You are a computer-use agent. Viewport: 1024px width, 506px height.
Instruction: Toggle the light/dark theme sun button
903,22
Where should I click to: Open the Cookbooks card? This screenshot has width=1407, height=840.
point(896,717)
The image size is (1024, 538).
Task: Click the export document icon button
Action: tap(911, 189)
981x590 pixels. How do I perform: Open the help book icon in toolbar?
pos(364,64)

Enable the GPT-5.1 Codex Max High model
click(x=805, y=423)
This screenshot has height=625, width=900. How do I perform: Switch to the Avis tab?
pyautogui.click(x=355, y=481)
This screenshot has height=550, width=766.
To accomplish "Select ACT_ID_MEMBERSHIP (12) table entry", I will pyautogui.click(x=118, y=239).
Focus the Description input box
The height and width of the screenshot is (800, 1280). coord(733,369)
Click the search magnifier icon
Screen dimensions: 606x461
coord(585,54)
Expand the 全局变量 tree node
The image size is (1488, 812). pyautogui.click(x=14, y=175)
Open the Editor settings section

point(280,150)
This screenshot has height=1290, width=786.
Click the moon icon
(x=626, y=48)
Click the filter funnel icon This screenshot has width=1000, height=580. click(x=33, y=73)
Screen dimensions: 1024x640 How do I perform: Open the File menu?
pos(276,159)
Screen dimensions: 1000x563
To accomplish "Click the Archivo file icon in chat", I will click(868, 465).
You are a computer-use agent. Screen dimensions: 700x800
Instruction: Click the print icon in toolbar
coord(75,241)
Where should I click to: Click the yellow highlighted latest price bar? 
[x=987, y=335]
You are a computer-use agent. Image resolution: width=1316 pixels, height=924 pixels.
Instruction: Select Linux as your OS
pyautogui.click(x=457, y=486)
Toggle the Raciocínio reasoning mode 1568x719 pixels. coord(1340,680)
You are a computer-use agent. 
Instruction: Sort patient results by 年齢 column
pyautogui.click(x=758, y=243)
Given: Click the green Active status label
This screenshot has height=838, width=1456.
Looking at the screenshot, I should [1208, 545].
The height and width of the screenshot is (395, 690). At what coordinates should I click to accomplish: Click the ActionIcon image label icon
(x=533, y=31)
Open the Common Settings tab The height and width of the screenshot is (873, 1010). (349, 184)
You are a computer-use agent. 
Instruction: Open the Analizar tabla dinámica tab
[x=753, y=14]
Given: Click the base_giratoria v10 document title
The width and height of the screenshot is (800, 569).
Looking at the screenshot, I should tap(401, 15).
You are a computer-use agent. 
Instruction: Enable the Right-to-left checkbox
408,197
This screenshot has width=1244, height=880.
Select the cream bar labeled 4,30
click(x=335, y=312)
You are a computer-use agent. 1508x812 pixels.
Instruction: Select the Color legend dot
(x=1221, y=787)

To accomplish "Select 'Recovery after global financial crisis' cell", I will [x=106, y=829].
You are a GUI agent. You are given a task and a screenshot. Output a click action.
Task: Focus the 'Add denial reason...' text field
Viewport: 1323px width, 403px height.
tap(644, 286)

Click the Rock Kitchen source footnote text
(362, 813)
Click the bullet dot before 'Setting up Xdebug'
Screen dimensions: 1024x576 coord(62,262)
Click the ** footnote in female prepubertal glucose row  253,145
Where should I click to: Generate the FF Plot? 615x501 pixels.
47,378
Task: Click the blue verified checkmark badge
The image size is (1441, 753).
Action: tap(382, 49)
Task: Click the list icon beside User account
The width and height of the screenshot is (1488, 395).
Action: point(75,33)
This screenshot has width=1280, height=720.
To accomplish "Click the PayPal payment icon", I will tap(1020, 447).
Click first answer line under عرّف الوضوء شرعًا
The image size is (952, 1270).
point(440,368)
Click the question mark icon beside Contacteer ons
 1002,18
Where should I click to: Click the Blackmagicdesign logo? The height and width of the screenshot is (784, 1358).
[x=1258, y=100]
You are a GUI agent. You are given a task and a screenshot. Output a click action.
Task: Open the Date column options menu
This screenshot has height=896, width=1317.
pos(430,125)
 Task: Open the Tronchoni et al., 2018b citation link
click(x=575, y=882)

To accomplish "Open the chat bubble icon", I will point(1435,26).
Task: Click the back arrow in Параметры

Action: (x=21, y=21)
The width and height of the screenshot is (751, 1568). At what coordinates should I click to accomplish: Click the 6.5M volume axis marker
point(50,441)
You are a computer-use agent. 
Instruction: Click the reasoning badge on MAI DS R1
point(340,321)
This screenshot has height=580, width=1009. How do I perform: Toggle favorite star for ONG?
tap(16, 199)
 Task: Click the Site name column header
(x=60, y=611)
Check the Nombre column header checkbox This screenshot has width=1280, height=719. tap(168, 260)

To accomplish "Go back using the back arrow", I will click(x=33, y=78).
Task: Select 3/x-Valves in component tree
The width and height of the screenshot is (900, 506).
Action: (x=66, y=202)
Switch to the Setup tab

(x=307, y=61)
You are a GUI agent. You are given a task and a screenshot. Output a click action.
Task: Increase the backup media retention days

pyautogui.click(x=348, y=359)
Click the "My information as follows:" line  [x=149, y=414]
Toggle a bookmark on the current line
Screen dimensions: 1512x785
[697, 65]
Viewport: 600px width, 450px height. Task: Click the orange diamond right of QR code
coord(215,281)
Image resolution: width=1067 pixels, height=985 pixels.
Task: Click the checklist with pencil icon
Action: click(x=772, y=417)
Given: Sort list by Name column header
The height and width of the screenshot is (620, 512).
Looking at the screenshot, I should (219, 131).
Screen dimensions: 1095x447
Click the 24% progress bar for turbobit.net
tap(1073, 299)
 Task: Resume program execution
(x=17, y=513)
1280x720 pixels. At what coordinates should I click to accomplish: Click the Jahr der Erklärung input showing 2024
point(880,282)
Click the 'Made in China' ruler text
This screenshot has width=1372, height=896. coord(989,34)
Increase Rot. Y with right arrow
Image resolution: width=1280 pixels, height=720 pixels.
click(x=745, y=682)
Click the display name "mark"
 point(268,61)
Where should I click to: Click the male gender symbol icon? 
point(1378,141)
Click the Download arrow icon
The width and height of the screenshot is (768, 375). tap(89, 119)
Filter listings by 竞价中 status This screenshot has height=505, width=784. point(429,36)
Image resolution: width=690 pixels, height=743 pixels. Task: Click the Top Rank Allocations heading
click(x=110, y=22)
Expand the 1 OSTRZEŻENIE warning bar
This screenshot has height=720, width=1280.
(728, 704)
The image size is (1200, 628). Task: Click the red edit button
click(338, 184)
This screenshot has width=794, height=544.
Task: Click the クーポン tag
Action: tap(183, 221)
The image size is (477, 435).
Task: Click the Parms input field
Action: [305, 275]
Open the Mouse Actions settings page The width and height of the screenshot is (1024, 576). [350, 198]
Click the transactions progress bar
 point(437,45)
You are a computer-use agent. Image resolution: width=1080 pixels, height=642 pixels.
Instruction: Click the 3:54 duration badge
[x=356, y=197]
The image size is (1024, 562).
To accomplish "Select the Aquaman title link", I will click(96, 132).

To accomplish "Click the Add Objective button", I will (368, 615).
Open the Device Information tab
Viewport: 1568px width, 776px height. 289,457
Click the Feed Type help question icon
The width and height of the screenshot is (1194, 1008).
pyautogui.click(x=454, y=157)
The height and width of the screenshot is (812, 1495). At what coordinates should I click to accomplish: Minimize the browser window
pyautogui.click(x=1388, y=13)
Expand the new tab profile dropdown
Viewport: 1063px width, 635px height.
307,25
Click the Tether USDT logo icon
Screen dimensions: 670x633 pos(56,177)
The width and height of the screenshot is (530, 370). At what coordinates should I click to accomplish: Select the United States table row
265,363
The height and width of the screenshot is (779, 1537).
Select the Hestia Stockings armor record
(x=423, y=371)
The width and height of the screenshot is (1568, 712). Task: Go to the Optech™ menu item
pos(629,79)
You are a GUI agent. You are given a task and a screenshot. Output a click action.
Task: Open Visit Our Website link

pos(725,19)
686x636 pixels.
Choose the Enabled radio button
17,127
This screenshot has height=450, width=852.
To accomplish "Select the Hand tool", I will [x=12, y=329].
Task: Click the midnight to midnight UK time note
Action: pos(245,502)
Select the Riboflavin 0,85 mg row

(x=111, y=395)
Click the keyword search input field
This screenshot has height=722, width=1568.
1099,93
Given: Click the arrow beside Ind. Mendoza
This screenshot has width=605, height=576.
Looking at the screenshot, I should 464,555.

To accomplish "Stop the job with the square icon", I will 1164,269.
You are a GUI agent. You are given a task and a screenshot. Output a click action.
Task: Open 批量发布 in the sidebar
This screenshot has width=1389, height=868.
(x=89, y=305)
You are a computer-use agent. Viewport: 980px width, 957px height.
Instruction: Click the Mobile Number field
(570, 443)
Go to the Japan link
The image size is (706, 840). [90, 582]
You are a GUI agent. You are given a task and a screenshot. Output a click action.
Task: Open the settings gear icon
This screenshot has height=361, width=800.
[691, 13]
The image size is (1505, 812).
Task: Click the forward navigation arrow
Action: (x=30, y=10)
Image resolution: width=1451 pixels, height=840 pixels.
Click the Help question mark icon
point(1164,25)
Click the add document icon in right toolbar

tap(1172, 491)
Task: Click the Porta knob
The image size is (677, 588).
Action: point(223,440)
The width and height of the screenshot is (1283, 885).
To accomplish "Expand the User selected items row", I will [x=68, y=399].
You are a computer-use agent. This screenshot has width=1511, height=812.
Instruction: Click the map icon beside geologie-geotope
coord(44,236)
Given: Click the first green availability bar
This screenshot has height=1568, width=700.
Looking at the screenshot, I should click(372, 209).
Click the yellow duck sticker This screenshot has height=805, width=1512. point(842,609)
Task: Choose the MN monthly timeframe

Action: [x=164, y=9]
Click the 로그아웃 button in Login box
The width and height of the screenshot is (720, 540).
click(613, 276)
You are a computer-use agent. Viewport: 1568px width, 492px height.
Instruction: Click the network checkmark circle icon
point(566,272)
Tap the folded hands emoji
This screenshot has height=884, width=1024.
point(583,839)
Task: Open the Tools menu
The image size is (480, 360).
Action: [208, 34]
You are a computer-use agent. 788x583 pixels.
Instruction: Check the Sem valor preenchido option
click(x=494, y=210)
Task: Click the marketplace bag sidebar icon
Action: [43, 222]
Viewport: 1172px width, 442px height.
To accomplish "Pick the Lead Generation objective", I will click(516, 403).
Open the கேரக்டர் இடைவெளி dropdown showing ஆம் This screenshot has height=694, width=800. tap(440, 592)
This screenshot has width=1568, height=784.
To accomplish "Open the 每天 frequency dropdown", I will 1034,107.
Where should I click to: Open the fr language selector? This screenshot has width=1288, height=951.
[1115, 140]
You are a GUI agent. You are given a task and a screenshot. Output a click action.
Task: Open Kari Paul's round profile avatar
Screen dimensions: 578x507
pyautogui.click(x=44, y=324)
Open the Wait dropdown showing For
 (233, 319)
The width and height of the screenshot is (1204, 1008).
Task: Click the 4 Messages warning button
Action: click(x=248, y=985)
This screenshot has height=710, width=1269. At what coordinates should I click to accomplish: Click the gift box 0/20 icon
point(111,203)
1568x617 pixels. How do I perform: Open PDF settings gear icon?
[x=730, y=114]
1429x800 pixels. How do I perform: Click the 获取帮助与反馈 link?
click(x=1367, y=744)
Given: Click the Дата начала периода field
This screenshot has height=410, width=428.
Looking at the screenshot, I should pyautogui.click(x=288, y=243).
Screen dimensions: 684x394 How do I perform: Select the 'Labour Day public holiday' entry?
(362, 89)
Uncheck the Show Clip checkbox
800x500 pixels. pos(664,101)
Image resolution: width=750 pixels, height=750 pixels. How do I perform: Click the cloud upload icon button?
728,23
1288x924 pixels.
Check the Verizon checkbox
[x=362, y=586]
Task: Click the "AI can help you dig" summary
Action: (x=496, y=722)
○ ○ ○ ○ ○
What you should do:
Pull each line holding "status" out of the listing.

Solution to this task:
Given: Click the green Active status label
Filter listings by 竞价中 status This screenshot has height=505, width=784. point(429,36)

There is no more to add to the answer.